The Martins, The Landmarks, Tupelo-Lee County Diversity Choir and the Foyer Boyz performed on the grounds of the Elvis Presley birthplace, underneath a huge tent. Attendees used Elvis fans to beat the heat.
Though gospel music was the event's focus, The King of Rock 'n' Roll was invoked a few times.
"How many of y'all would like to hear some Elvis gospel?" asked Brent Roberson of the Foyer Boyz. After getting a round of applause, he joked, "Us, too - anybody got a CD?"
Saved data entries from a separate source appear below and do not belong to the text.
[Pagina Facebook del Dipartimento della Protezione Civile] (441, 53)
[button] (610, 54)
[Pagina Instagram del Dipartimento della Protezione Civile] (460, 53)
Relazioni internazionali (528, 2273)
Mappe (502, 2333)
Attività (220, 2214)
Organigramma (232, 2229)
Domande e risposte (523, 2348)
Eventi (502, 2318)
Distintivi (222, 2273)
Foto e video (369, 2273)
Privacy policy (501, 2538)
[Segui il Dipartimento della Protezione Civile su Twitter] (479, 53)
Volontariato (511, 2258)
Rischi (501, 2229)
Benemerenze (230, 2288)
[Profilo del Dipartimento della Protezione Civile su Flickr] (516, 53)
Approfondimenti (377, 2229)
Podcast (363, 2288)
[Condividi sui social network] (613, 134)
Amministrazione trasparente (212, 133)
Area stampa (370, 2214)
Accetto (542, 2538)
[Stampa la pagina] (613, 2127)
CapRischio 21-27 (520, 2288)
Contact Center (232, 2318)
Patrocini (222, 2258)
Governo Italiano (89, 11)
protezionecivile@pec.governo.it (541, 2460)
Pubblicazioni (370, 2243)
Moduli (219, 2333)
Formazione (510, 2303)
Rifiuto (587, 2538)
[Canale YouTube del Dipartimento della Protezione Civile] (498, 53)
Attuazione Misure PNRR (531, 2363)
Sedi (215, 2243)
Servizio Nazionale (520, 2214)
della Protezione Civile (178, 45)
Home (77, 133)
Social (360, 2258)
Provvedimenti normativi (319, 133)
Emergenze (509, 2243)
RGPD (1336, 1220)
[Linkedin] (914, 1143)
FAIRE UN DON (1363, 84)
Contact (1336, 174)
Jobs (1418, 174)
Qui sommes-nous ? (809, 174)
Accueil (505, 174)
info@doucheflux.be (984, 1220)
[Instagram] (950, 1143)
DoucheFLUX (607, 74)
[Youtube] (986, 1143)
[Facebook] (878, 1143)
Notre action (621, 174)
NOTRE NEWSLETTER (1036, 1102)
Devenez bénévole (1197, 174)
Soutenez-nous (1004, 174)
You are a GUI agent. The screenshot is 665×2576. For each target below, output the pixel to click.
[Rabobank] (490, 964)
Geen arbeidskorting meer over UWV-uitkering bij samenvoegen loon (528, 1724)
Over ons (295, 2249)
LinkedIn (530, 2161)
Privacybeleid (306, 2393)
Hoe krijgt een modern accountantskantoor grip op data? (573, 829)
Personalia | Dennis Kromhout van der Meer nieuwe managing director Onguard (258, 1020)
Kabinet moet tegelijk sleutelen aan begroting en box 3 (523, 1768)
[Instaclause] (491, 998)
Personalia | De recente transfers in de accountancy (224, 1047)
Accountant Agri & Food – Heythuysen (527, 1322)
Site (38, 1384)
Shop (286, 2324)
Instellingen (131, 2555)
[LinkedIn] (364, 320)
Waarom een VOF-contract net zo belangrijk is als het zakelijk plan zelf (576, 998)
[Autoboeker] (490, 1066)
A woman in the back shouted, "Sure do!"
In the crowd, decked out in a red and gold Elvis-inspired jumpsuit, was David Smock, 26, of Jonesboro, Ark. He and his mother, Vicki Pasmore, were in town for their third Tupelo Elvis Presley Festival.
"It's a lot better this year," he said. "We always want to go to certain events, but they may be sold out, but we always find more to do. There's always more than enough to do."
Smock has been an Elvis fan since he was 3 and makes his own jumpsuits by hand. The red one is his newest creation.
"It's devotion, I guess," he said, smiling beneath his sweaty mane of black curly hair.
Another Elvis look-alike received a ton of applause at the gospel show.
Kevin Mills, who won the Ultimate Tribute Artist Contest in Tupelo on Saturday, performed a few songs with the Landmarks to a standing ovation.
All four of the performers had the audience on their feet.
The Tupelo-Lee Diversity Choir sang rousing renditions of "Excellent" and "How Great is Our God," and were joined on stage by Kay Bain.
The Landmarks invited fans to sing along on songs like "Roll River Jordan" and "Standing in the Shadows."
Gospel group The Martins, who have toured with the Gaithers, shared Elvis stories and personal testimonies and received a standing ovation when they rounded out the three-hour show.
Festival director Debbie Brangenberg said the 2010 festival was a success.
"It was an outstanding weekend," she said.
Total numbers haven't been tallied, but she said she expects to see an increase in attendance from last year.
"I saw lots of smiles on people's faces," she said. "And that's what makes us do what we do."